Japan’s 10-year JGB yield fell to a new low for the move of 0.58%, just 14 basis points above the 2003 low of 0.44%.  Spain had a set of successful auctions of 2-, 5- and 10-year paper.  The British gilt yield is two basis points higher, and the 10-year German bund is unchanged.

The closure of banks in Cyprus was extended through March 25.  If a bailout plan B isn’t hammered out by then, the ECB will end aid to Cypriot banks.  The Cypriot government is seeking support from Russia.

The Ezone composite purchasing managers index sank unexpectedly and significantly to a preliminary reading in March of 46.5 from 47.9 in February and 48.6 in January.  This result points to a loss of momentum even before the Cypriot crisis began, highlights a loss of momentum heading into the spring quarter, suggests that GDP fell about 0.3% in the first quarter, and strongly indicates that the regional recession will extend beyond midyear.  The ECB has been more optimistic and may have to reconsider its options.  Similar Ezone readings of 46.5 in manufacturing and 46.5 in services represent 3- and 5-month lows.

The French composite PMI scored a 42.1 in March, lowest in four years.  The manufacturing index of 43.9 was unchanged from February, but services sank 1.8 points to a 49-month low of 41.9, signifying an intense downturn.

Germany’s manufacturing PMI, which had poked above the 50 threshold for expansion in February, fell back below that line to a three-month low of 48.9.  The services PMI in Germany dropped by 3.1 points to a 4-month low of 51.6.  The composite PMI score of 51.0 was down from 53.3, its sharpest monthly drop since 2011 and constituting a 3-month low.

China’s preliminary purchasing managers index in manufacturing (according to HSBC) improved 1.3 points to 51.7.  The rise was greater than analysts were anticipating and marked China’s fifth consecutive score of over 50.

The seasonally adjusted Japanese trade deficit grew sharply to JPY 1.087 trillion in February, which is a record high, from an upwardly revised gap of JPY 737 billion in January.  Monthly import growth of 6.8% far surpassed a 1.3% rise in exports.  The unadjusted deficit was JPY 777 billion.  Imports were 11.9% greater than in February 2011, while exports dropped 2.9% on year.
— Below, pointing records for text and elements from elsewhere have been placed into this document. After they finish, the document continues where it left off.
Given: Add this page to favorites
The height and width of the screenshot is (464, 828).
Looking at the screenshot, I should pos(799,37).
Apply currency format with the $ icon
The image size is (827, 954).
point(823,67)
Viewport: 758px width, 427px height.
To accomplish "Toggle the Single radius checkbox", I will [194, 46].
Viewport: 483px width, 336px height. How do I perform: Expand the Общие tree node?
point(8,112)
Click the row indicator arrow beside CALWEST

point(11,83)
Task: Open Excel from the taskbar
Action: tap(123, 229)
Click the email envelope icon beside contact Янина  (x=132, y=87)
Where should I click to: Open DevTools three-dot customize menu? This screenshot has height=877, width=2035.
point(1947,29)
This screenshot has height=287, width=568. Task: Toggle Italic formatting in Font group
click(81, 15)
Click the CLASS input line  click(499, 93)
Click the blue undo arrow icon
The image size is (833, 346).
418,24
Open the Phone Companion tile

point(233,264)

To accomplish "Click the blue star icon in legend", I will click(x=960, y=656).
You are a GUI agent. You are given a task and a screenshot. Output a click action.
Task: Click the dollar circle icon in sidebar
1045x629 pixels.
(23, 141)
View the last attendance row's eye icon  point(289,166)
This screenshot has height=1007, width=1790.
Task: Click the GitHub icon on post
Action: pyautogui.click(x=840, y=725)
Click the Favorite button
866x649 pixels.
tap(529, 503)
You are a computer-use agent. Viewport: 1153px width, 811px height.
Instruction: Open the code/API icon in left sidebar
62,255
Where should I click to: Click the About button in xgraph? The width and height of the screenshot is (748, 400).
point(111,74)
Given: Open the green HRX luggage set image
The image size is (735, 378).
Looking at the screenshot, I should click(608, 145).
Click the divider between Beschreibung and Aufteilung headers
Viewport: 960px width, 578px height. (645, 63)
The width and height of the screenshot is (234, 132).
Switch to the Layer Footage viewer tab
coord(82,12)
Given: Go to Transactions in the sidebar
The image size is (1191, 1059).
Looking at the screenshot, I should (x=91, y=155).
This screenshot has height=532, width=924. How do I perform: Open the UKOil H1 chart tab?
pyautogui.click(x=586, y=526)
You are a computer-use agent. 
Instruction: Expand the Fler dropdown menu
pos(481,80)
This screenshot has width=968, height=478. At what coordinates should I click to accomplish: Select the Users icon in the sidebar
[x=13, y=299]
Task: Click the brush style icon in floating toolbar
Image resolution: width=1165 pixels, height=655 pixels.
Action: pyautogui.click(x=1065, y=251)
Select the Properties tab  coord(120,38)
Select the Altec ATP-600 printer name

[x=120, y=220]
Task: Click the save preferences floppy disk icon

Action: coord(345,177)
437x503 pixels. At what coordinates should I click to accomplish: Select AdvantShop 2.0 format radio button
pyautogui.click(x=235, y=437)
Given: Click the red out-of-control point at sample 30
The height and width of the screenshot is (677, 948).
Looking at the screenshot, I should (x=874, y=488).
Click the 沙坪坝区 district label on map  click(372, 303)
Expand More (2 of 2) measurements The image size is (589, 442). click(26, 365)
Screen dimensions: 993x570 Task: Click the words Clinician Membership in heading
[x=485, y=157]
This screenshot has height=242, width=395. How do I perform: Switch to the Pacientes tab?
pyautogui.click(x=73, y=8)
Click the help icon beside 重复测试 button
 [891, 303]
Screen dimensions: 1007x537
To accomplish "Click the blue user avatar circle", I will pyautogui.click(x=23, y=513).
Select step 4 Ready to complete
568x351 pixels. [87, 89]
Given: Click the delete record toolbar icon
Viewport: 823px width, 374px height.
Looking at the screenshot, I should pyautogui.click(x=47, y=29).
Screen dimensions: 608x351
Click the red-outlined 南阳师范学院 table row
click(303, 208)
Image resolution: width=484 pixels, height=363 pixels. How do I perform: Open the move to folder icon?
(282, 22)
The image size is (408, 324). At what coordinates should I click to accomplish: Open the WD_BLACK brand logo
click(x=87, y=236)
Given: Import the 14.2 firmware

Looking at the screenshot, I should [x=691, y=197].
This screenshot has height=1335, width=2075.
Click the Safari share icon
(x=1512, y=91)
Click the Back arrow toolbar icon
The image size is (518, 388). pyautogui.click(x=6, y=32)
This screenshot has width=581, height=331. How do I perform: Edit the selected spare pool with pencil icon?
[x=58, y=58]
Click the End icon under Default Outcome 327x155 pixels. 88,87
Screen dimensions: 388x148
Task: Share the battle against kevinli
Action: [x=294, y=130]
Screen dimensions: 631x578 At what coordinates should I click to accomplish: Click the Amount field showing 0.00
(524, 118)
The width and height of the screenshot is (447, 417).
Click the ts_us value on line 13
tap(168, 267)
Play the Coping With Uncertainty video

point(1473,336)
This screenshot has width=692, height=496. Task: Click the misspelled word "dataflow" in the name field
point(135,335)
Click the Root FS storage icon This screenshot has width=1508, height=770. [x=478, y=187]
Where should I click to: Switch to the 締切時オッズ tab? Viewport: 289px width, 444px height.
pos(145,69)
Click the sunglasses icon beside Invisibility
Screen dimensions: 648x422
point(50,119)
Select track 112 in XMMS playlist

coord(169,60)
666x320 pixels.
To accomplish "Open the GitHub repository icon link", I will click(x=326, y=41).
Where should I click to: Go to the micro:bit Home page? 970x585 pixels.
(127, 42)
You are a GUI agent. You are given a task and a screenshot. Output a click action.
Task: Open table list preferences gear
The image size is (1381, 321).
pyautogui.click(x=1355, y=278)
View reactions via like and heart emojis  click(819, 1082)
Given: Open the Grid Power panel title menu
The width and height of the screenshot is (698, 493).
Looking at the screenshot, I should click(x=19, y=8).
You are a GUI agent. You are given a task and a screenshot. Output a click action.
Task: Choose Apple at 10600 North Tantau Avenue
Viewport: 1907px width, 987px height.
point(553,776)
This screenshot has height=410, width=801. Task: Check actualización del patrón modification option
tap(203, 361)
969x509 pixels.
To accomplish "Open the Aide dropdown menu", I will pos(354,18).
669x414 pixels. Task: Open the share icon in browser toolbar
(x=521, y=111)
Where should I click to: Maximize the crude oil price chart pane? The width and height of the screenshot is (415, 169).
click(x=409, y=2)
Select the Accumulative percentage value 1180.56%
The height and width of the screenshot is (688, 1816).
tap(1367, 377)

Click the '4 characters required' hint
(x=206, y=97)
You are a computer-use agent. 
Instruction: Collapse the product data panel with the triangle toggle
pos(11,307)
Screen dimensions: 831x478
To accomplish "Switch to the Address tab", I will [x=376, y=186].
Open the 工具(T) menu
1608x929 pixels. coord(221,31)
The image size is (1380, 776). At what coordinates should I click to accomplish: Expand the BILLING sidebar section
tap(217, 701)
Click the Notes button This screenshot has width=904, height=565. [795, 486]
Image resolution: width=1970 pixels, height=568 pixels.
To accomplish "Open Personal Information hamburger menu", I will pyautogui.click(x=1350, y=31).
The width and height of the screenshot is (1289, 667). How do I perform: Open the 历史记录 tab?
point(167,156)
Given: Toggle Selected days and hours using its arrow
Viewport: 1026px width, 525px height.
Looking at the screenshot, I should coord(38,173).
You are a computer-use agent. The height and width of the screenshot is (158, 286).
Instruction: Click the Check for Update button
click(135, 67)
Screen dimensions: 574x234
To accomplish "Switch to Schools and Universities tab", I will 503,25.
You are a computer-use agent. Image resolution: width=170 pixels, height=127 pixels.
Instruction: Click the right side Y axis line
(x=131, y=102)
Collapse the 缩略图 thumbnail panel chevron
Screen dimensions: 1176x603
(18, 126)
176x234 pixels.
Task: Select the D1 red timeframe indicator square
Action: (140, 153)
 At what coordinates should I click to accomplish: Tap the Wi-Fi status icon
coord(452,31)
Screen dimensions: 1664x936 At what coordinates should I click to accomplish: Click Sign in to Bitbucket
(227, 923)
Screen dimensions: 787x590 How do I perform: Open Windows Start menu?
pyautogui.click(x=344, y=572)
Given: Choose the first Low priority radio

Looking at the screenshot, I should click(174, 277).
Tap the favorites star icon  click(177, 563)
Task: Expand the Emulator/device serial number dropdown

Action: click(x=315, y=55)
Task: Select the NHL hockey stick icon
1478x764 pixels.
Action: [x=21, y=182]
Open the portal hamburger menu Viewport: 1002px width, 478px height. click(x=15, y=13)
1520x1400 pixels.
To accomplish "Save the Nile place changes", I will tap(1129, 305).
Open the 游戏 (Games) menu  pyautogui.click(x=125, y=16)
Japan’s all-industry index, a supply-side proxy of GDP that is compiled monthly, fell 1.4% in January, nearly reversing all of December’s 1.6% increase and leaving January’s total 0.5% below the 4Q12 average level.  Weakness in January was concentrated in services.  The overall 1.4% decline was close to market expectations and translated into a 12-month decrease of only 0.5%.

Japanese supermarket sales fell by 5.5% between February 2012 and February 2013, which was a bigger on-year decline than January’s of 4.7%.  The Malaysian jobless rate fell 0.2 percentage points to 3.2% in January. Hong Kong posted a HKD 9.6 billion current account surplus last quarter, considerably less than that of HKD 23.8 billion in 3Q12.

Bank of Japan Governor Kuroda has set a 2-year deadline to achieve 2% inflation.  He wouldn’t say if the central bank Board plans an emergency meeting before its scheduled April 3-4 meeting to get started.

British retail sales shot up 2.1% in February and posted an on-year increase of 2.6%.  If one excludes automotive fuel, sales were 1.9% higher on month and 3.3% higher on year.  Britain’s public sector net cash requirement of GBP 1.54 billion last month was considerably smaller than anticipated.  The CBI’s monthly survey of British industrial trends produced a reading of -15 for March, a point lower than in February but marginally better than forecast.

Switzerland’s trade surplus of CHF 2.098 billion last month was almost as much as the CHF 2.12 billion in January.  Swiss M3 money growth of 9.8% on year in February was higher than January’s 9.4%.  Dutch unemployment ticked up to 7.7% in February from 7.5% in January.  Danish retail sales in February were 4.0% weaker than a year earlier, doubling their on-year drop of January.  The Greek current account deficit of EUR 222 million last month was less than half as much as in January. Spain’s trade deficit widened to EUR 3.5 billion in January from EUR 1.3 billion in December.

Scheduled U.S. data today include the index of leading economic indicators, existing home sales, the FHFA house price index, the Philly Fed manufacturing index, and weekly jobless insurance claims.  Canadian retail sales arrive, too.